Pennymac, RoundPoint clients exposed to global data breach

Two mortgage companies this week joined the list of financial institutions and other businesses with customers exposed to massive data breaches in software that vendor Sovos Compliance used.

RoundPoint Mortgage and Pennymac's loan services affiliate said in government filings based on a template from Sovos that the vendor had recently notified the housing finance firms that some of their clients were among those impacted.

Customers affected receive information about what type of data the unauthorized third-party involved downloaded and access to two years of credit monitoring and identity restoration from Kroll Information Assurance, according to the filings.

"Pennymac has taken swift action to ensure that any individuals directly impacted were contacted. No Pennymac systems were compromised and we continue to monitor the remediation efforts," that company said in an emailed statement.

RoundPoint is in the midst of an acquisition and at the time its buyer reported second quarter earnings the deal had not yet closed due to pending state approvals.

None of the companies involved in the pending acquisition had provided additional or updated information about the deal's status or the data breach at deadline, outside of what RoundPoint filed with California about the latter.

The Golden State, which has particularly strict legal protections related to consumer privacy, requires businesses or state agencies to notify any resident if an authorized person is considered likely to have seen their unencrypted personal information.

If entities need to notify more than 500 California residents of a data breach, they must file a generic sample copy of the notices they are sending out with the state.

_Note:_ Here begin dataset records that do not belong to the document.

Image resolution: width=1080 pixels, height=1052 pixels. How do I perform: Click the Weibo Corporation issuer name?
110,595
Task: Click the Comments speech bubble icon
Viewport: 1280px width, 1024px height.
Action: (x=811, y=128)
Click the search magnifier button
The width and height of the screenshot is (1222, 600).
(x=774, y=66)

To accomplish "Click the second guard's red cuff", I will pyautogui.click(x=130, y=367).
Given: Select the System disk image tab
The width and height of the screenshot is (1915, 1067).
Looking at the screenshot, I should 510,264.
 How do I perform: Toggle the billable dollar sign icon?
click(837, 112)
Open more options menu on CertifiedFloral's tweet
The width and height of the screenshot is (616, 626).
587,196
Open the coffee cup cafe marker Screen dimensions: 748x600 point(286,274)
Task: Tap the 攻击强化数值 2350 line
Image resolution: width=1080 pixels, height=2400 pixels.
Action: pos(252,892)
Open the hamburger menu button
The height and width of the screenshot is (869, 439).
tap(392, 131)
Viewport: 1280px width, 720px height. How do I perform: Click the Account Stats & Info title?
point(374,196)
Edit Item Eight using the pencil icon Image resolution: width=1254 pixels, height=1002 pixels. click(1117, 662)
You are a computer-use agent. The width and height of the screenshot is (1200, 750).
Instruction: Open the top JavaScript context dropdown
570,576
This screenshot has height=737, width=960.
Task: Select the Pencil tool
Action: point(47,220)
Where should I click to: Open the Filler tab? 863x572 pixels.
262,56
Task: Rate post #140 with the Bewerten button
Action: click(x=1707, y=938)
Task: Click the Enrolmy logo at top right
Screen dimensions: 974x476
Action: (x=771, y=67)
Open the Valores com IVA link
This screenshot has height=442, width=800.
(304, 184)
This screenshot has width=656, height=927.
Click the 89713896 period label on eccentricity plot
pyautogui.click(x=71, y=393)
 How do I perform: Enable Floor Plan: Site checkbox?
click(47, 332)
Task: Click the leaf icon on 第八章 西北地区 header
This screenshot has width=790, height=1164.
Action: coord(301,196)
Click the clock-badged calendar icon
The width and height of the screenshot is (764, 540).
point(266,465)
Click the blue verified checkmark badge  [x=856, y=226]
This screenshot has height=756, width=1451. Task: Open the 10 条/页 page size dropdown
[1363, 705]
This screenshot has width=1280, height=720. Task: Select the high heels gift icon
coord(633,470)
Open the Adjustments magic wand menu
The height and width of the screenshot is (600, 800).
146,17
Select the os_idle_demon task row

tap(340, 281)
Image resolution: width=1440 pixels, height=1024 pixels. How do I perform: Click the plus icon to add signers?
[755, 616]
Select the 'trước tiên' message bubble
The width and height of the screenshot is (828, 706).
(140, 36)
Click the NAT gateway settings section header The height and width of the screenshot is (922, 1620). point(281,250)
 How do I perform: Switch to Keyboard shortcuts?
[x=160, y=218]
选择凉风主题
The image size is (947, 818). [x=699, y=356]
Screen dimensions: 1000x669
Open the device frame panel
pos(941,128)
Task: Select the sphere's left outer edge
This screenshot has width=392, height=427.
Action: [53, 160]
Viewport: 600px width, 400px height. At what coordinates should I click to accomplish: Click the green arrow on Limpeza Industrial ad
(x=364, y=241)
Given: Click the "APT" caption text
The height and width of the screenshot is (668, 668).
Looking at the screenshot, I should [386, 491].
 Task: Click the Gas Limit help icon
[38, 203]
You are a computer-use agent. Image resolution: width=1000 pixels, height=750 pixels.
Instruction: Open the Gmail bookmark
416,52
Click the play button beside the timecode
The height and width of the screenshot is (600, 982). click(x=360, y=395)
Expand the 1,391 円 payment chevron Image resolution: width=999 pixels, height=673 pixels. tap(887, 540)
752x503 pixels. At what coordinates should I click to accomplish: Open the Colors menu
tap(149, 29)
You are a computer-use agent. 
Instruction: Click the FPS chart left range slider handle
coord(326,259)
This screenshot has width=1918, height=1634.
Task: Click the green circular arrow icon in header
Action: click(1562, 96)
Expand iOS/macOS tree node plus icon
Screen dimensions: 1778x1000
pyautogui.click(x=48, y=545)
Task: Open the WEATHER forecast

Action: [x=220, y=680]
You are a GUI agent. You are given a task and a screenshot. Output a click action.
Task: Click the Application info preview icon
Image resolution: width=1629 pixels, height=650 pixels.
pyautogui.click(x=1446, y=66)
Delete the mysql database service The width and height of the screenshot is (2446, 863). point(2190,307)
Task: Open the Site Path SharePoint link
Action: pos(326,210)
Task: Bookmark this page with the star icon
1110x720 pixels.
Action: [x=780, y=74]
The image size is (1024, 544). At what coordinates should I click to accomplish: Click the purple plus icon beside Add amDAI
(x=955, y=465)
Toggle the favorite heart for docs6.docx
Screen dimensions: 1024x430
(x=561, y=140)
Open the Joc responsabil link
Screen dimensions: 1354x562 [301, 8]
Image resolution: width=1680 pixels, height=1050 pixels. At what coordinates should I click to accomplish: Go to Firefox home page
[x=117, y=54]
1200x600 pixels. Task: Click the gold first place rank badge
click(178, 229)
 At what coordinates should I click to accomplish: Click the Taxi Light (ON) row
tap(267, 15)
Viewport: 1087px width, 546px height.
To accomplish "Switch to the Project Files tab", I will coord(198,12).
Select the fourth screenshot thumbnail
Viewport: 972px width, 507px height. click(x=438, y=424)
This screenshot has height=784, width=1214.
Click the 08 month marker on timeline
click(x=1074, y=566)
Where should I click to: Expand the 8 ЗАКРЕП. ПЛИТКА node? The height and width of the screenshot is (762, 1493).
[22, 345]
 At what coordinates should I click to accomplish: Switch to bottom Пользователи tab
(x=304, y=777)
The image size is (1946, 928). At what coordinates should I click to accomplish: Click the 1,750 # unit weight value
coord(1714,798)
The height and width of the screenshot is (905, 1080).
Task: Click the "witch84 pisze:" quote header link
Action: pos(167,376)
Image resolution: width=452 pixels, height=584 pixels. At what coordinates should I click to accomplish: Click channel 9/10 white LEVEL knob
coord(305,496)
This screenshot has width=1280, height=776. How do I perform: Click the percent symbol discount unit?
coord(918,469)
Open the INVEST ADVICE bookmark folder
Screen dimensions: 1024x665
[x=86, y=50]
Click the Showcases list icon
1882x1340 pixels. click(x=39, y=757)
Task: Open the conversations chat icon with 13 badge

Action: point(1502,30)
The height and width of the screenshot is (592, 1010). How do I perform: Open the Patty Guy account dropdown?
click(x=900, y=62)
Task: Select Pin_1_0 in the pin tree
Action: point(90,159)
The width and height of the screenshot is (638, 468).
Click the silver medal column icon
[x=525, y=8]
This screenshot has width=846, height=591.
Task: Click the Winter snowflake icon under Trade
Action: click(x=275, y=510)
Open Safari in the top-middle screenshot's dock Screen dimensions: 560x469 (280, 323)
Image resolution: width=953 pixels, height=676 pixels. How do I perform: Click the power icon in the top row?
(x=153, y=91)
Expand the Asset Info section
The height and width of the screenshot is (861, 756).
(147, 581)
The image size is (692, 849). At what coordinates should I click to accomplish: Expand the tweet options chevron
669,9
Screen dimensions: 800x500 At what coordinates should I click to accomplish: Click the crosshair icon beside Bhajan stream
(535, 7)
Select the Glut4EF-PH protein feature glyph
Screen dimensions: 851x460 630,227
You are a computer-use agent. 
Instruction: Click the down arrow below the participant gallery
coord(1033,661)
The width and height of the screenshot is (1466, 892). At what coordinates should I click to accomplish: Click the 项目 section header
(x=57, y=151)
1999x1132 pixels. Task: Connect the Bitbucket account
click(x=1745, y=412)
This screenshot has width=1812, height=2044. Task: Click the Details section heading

Neither RoundPoint nor Pennymac specified how many of their customers the breach affected, but the latter company noted that overall, the security issue impacted over 1,000 organizations and 60 million people globally.

Pennymac said it is continuing to monitor impacts of the breach of a file management program called MOVEit created by Progress Software that Sovos used.

"We remain diligent in maintaining the safety and security of non-public personal information," Pennymac said, adding that the commitment it has to this "extends past this particular incident."

In response to an inquiry, Progress emailed a statement attributed to a spokesperson for MOVEit, characterizing the breach as stemming from "a sophisticated multi-stage attack" on the file management program and related cloud technology.

"We worked quickly to provide initial mitigation strategies," the spokesperson said in an email.

Immediate responses to the attack included a patch that fixed the issue and notification to clients so they could protect their systems.

"We are committed to playing a collaborative role in the industry-wide effort to combat cybercriminals intent on maliciously exploiting vulnerabilities in widely used software products," the spokesperson added.

Other mortgage servicers such as Cornerstone Capital Bank have also reported data breaches from separate security incidents recently.